Res_L 174 Locally fine-tuned through transfer learning on partial historical data.
Res_M 1,095 Rules transferred from the most analogous Res_R reservoir without local validation.

Why this package exists

T-Route, the National Water Model's routing engine, runs inside an operational forecasting system that needs a stable, versioned, machine-readable representation of these rules: one that loads quickly, occupies a predictable memory footprint, and is reproducible across retrospective and forecast cycles. The GDROM authors' research-grade tooling (a text parser and a Python exec()-based evaluator) is not suitable for that environment: it parses rule text at runtime, generates Python functions on the fly, depends on the cleaned daily CSVs being available on disk, and provides no built-in versioning.

nwm-gdrom closes that gap. It transforms the GDROM v2 release into a single versioned binary catalog (a NumPy archive with a fixed schema) that T-Route loads once at initialization through a single function call. The runtime contract is intentionally narrow: T-Route asks the package to load a catalog and validate its version; the package returns a structured object whose attributes are the numerical arrays the routing engine's reservoir kernel needs; nothing else crosses the interface.

Data flow

flowchart LR
    upstream["<b>HydroShare release</b><br/><i>GDROM v2 native form</i><br/><br/>rule files<br/>metadata table<br/>training CSVs"]
    build["<b>Build pipeline</b><br/><i>this package</i><br/><br/>parse and validate<br/>pack and version<br/>write catalog"]
    runtime["<b>T-Route runtime</b><br/><i>consumer</i><br/><br/>bmi_troute.initialize<br/>load catalog"]
    kernel["<b>Reservoir kernel</b><br/><i>daily cadence</i>"]

    upstream --> build
    build --> runtime
    runtime --> kernel

    classDef focal stroke-width:3px;
    class build focal;

The build pipeline is the work this package delivers. Everything upstream is the GDROM v2 release; everything downstream is the T-Route integration that consumes the catalog (a separate codebase, not part of this package).

Reservoir-operation rule semantics

Five distinct release-expression forms appear across the 4,832 module files in the corpus:

  1. Constant release independent of the inputs.
  2. Affine in inflow alone.
  3. Affine in both inflow and storage.
  4. The same affine form wrapped in a maximum-of-zero clamp.
  5. An explicit Not-a-Number literal, used by the GDROM authors to flag conditions for which they were unable to fit a meaningful rule.

The package unifies all five forms under a single representation:

Release = max(a_inflow × Inflow + a_storage × Storage + c, clamp_min)

Two of the five forms (the multivariate affine and the max-clamped variants) were observed in the actual corpus but were not enumerated in the originally documented rule grammar.
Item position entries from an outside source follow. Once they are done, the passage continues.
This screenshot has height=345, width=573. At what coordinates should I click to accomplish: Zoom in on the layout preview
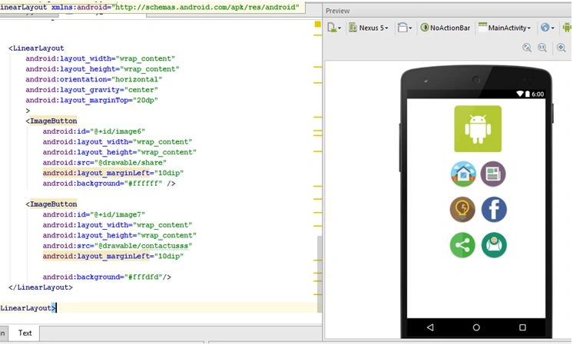tap(561, 48)
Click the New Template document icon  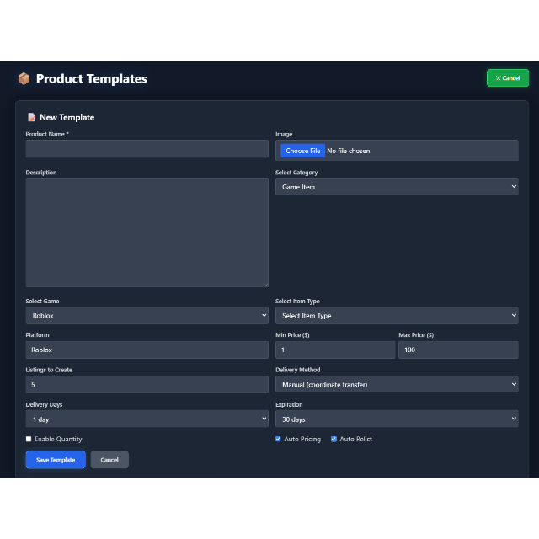click(x=32, y=117)
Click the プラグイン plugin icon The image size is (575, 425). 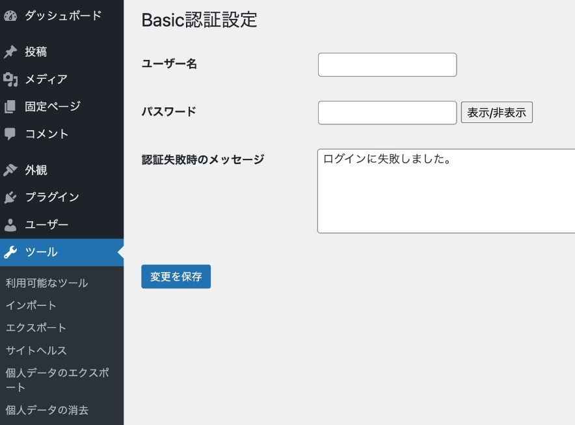coord(10,197)
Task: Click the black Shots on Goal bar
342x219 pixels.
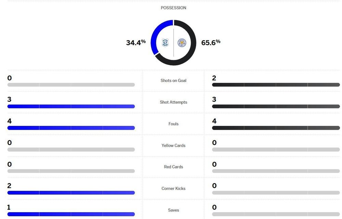Action: [x=276, y=85]
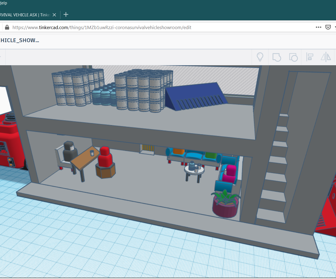This screenshot has height=279, width=336.
Task: Close the Survival Vehicle ASX tab
Action: (54, 15)
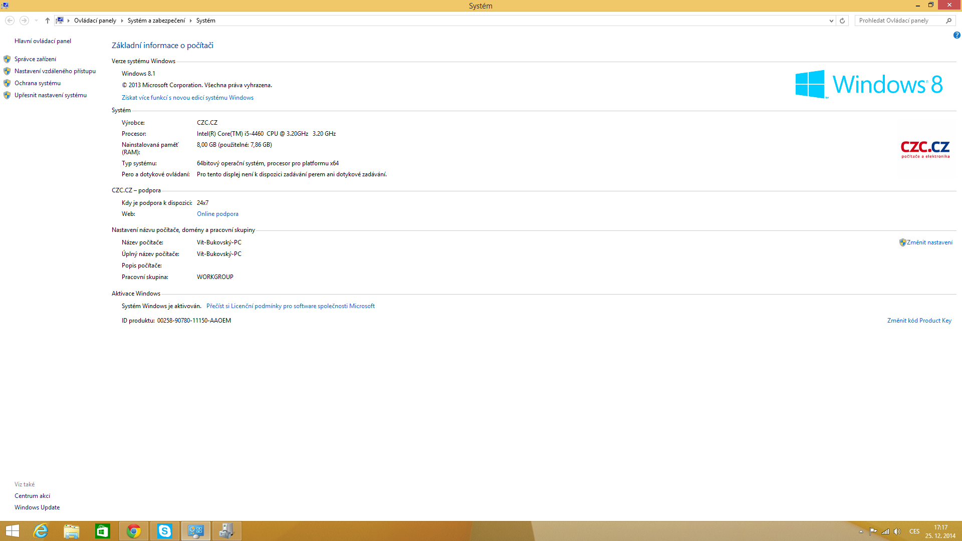Open Google Chrome from the taskbar
Viewport: 962px width, 541px height.
tap(134, 531)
Both are exercised by reservoirs in the data-poor Res_M category. Folding them into the unified affine form eliminates the need for a runtime kernel to branch on the original textual form.

A module is one of two kinds. An EXPR module contains a single release expression valid over the entire input domain. A TREE module contains an ordered sequence of branches, each guarded by a conjunction of one or more atomic predicates of the form (variable comparison threshold). Branches are evaluated in source order; the first branch whose predicates all hold supplies the release expression for that day.
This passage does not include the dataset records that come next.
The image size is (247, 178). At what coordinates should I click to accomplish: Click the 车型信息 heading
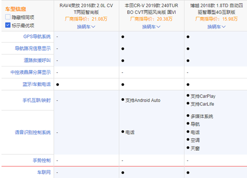tap(16, 9)
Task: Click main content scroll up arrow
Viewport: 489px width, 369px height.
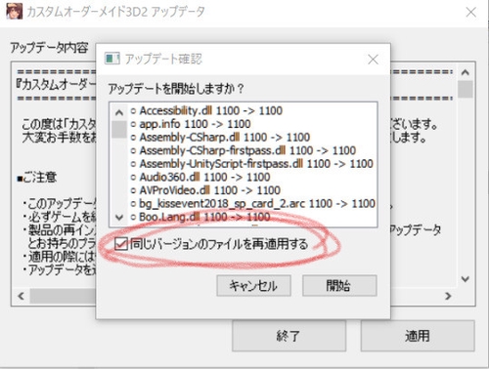Action: click(x=466, y=72)
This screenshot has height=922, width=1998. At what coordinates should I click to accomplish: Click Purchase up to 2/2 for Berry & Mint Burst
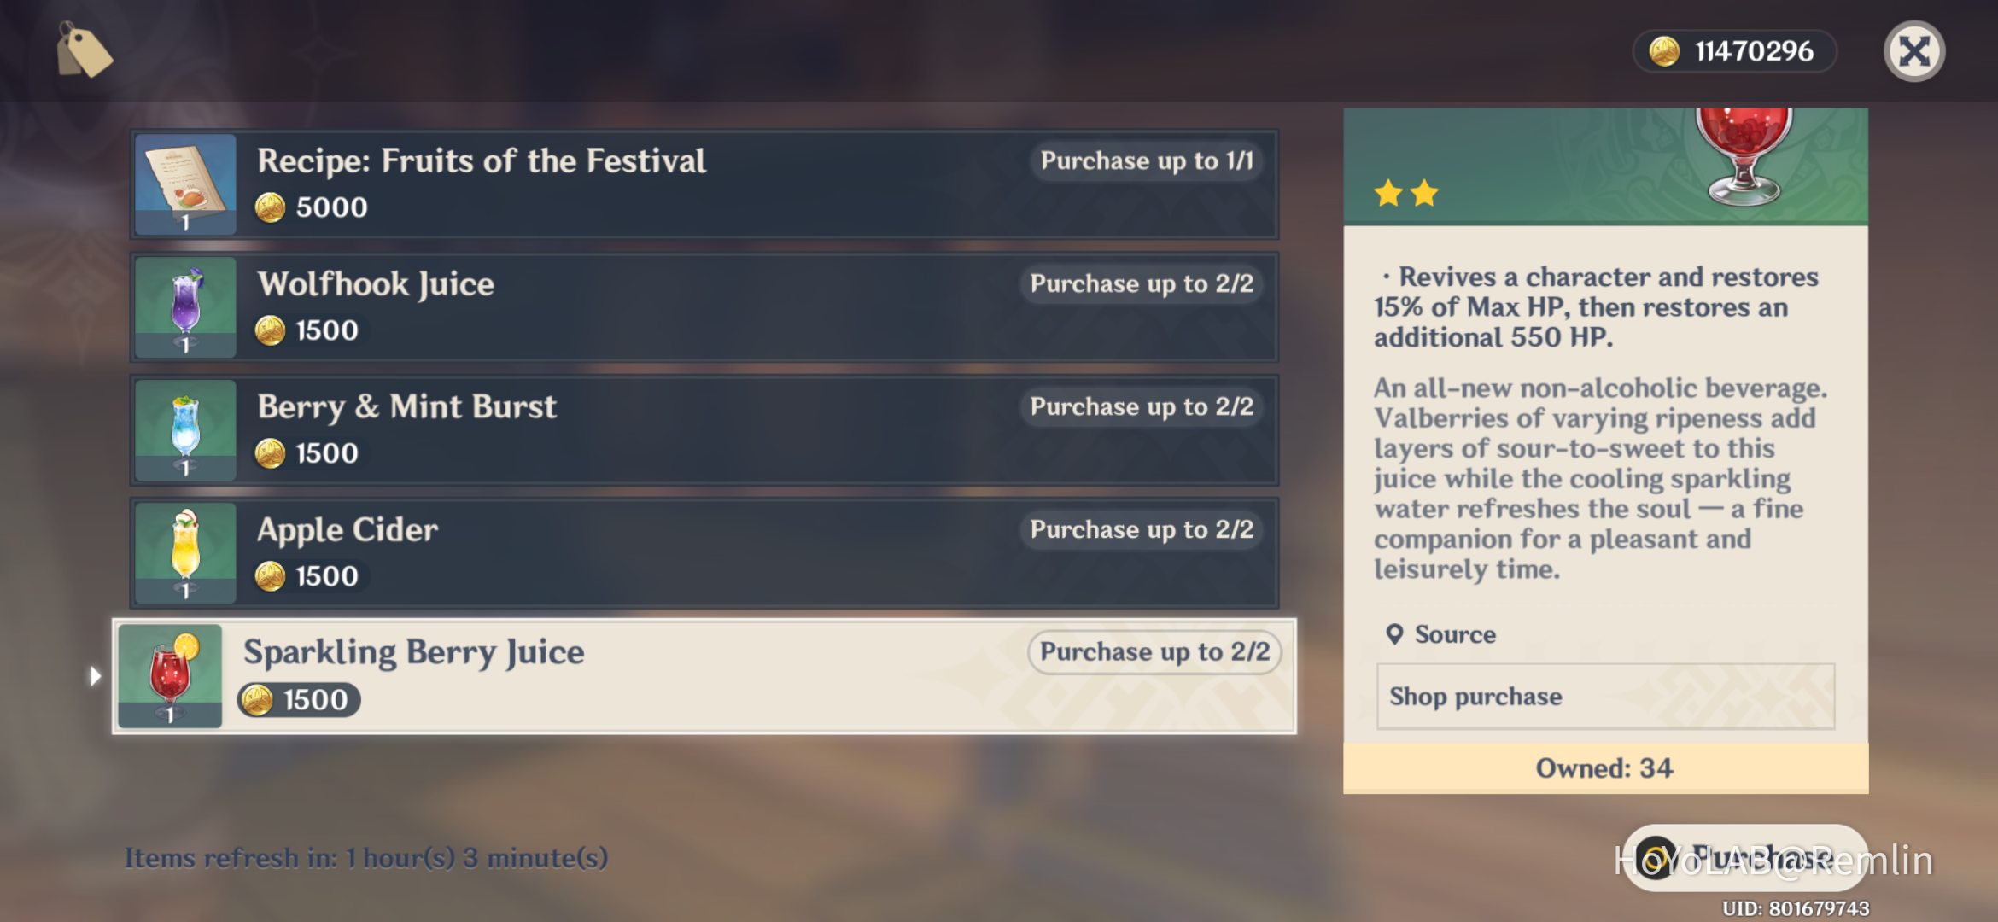1141,406
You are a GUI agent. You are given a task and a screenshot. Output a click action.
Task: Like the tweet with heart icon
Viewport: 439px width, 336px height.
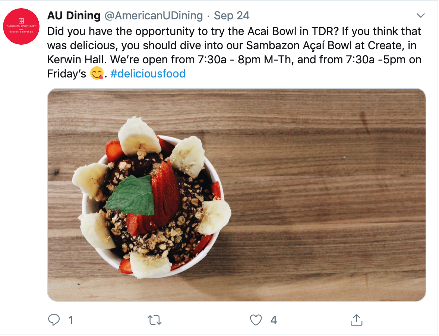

A dispatcher follows the same predicate grammar but with two differences: the right-hand side names a module_id rather than a release expression, and the predicate variables may additionally include PDSI and DOY. A small number of dispatchers in the Res_M subset contain placeholder branches with empty predicate clauses; these mirror the truthiness of an empty conditional in the reference simulator and never match. The package preserves them as inert branches so that the runtime kernel reproduces the reference behavior exactly.

Compressed Sparse Row layout

The catalog packs reservoirs, modules, and dispatcher branches in a CSR layout, which is the standard scheme for sequences-of-sequences with variable lengths. The layout eliminates pointer indirection, enables vectorized iteration in a tight loop, and serializes naturally to a small set of flat NumPy arrays. See Catalog format for the schema in detail.

Numerical precision and an empirically driven design correction

The catalog stores all predicate thresholds and release coefficients in 64-bit floating point. An earlier design specified 32-bit. The decision to upgrade was forced by an empirically discovered numerical issue: a threshold such as −2.67, when round-tripped through 32-bit floating point, becomes approximately −2.67000007629..., while the same value in 64-bit is −2.66999.... The two representations sit on opposite sides of an exact rule input of −2.670, so a predicate of the form PDSI ≤ −2.67 evaluates to true at double precision and false at single precision.

One concrete case was found during validation: GRanD identifier 40, day-of-year 213, storage 238,991 acre-feet, inflow 0.837 acre-feet per day, PDSI exactly −2.670. At single precision the dispatcher sent that day to module 0 with a release of 35.0 acre-feet per day; at double precision it correctly sent the day to module 3 with a release of 95.8 acre-feet per day. The discrepancy is about 60 acre-feet per day for that specific configuration, in a direction that affects flood-control decision logic.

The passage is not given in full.